|VIDAL, BERNARDO - University Of Illinois
|RAUSCH, KENT - University Of Illinois
|TUMBLESON, M - University Of Illinois
|SINGH, VIJAY - University Of Illinois
Submitted to: Cereal Chemistry
Publication Type: Peer Reviewed Journal
Publication Acceptance Date: 2/9/2011
Publication Date: 6/1/2011
Citation: Vidal, B.C., Johnston, D., Rausch, K.D., Tumbleson, M.E., Singh, V. 2011. Germ derived free amino nitrogen as supplement for corn endosperm fermentation. Cereal Chemistry. 88(3)328-332.
Interpretive Summary: In an effort to improve the economics and efficiency of the corn to fuel ethanol industry, several plants have begun to use dry fractionation of the kernel prior to fermentation. This separation typically results in poor fermentation performance due to the removal of key nutrients required by the yeast. In an effort to overcome the performance issues, we investigated the use of a protease (an enzyme that converts protein into amino acids) to convert the available protein into a form that the yeast can utilize and compared this to supplementation with urea (a source of non-protein nitrogen). The addition of the protease was found to result in increased fermentation rates over urea supplementation. However, it did not increase the ethanol yields when compared to urea supplementation. The ethanol yields were found to be significantly greater than when there was no urea or protease supplementation. These results will be useful to other ethanol researchers and producers using or evaluating dry fractionation processes and could help lower the production cost of fuel ethanol benefiting farmers and fuel ethanol consumers.
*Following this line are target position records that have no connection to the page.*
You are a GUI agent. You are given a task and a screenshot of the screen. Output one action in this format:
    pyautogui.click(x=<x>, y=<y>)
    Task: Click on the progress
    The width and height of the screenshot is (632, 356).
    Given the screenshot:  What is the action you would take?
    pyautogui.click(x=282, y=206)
Technical Abstract: Corn endosperm separated by dry fractionation could exhibit poor fermentation performance due to loss of germ components beneficial for yeast growth. Inorganic nitrogen and other nutritional supplementations are used to overcome sluggish fermentation. We investigated the use of a protease in generating free amino nitrogen (FAN) from germ as an alternative to exogenous nitrogen sources. Up to 300% more FAN can be generated from germ in 6 hr incubation with protease than without protease. Protease incubation also resulted in higher dry solid (ds) and total glucose contents in the germ hydrolyzates. During fermentation, ethanol yields were dependent on mash FAN concentrations. Ethanol yields increased to a maximum when FAN level was 80 to 90 mg FAN/100 g ds. At half the optimal FAN level (~40 mg FAN/100 g ds), nitrogen limitation occurred. However, germ FAN did not increase ethanol yields compared to urea supplementation, likely because germ FAN resulted in lower substrate consumption compared to urea supplementation. Lower substrate consumption correlated to the increase in residual maltose with increase in initial FAN. Ethanol production rates in 0 to 24 hr fermentation period were higher with germ FAN than with urea, thus decreasing overall fermentation time.